* **Brief 1**:
In the forum thread about C pointers, what kind of data does pointer1 point to?
>> BEGIN Passage
I have a question about using pointers. Can you please tell me the difference between these two pointers?
int array[10] = {1, };
int (*pointer1)[10] = &array;
int *pointer2 = array;
I'm confused because these two pointers can do the exactly same thing... like accessing to the element like pointer1[0] or pointer2[0], I understand the pointer2 is an element pointer and pointer1 is an pointer that is pointing to the whole array. But I don't know why programers are distinguish these two.
In most contexts, array names decay to pointers. In simple words, array names are converted to pointers. That's the reason why you can use pointers to access elements of arrays. However, you should remember that pointers and arrays are not the same.
since arrays in C can decays to pointer with the same data type, (and the name of the array can decays to the address of the array or the address of the first element the same)
we can write:
int* ptr = array;
ptr is new data type which poits to the array start.
now what is common:
pointer1 and pointer 2 hold the same address points in memory to same address.
but there is some difference between them:
pointer1 is pointer to an array of 10 integer data types where pointer2 is pointer to one integer data type.
when derefrence the pointers:
pointer2 deref to one int data type where pointer1 is deref to an array of 10 ints. so we can do with pointer1:
(*pointer1)[5]=1000;
but this will be in valid in pointer2.
the equavivalnt in pointer2 will be:
*(pointer2+5)=1000;
pointer arithmetics are valid on both, but the results of increment are different:
int* ptr_new = pointer1 + 1;
increments pointer1 by sizeof the whole array (10 ints) and now ptr_new points to the last element.
>> END Passage
>> BEGIN Data lines
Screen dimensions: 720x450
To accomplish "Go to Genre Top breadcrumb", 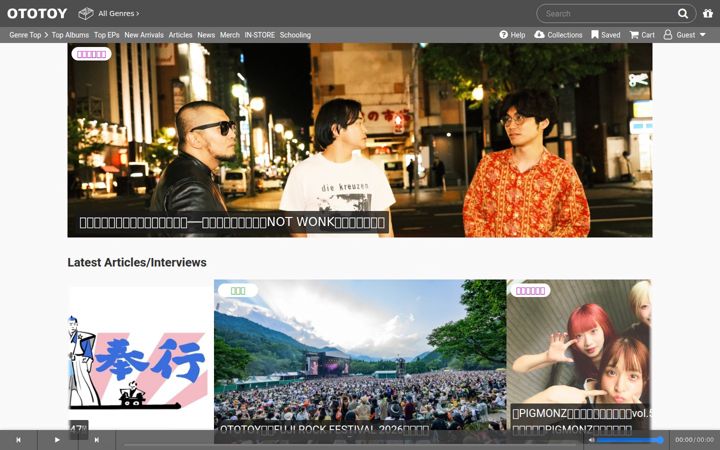I will coord(25,35).
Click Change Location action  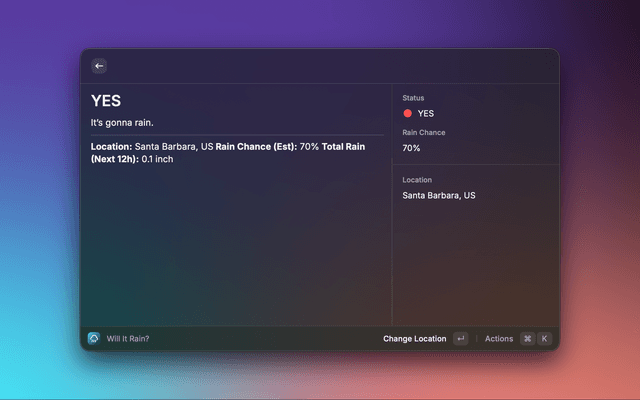414,339
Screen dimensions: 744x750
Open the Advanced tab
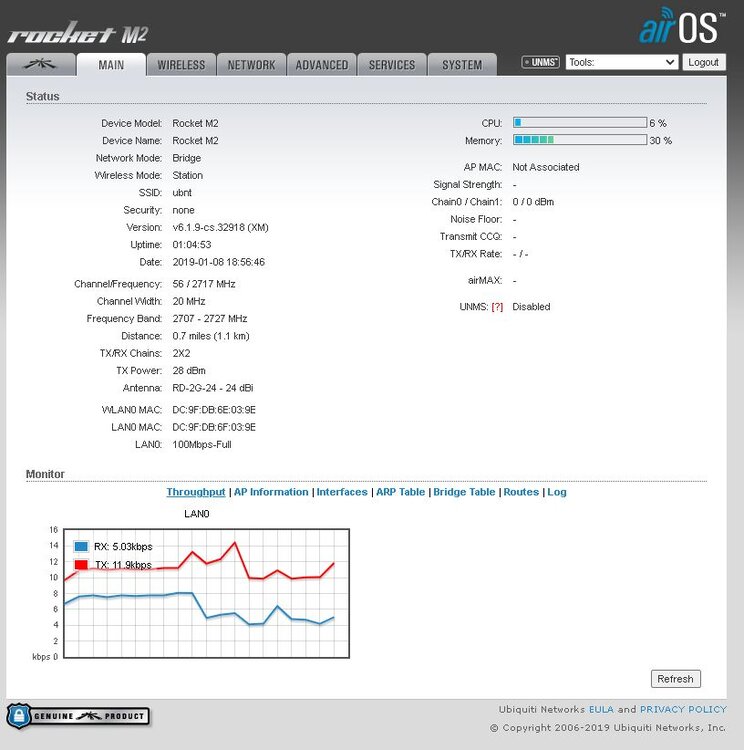tap(321, 65)
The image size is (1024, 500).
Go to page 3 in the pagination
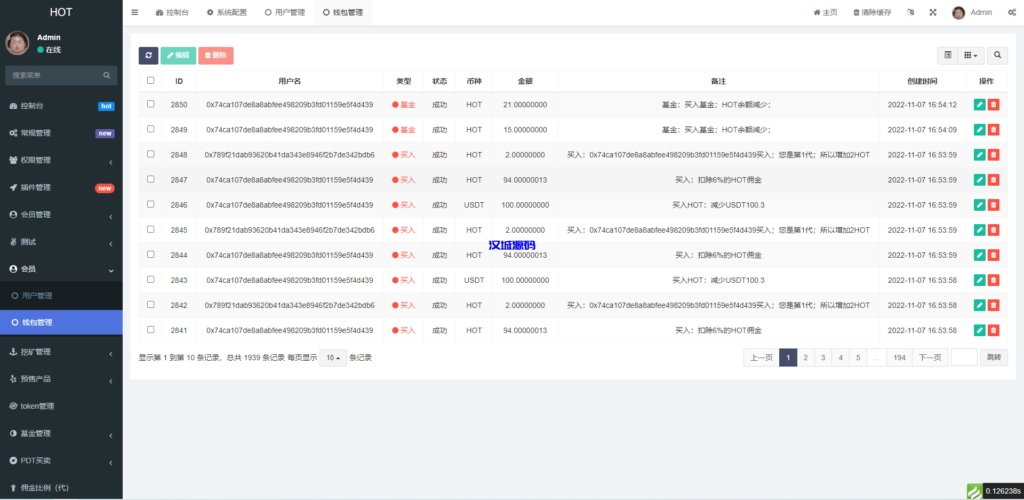(x=823, y=357)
>> END Data lines
* **Brief 2**:
Identify each line in the rows that contains the word "Screen", and copy those lines.

* **Correct response 1**:
An array of 10 integer data types.

* **Correct response 2**:
Screen dimensions: 720x450
Screen dimensions: 744x750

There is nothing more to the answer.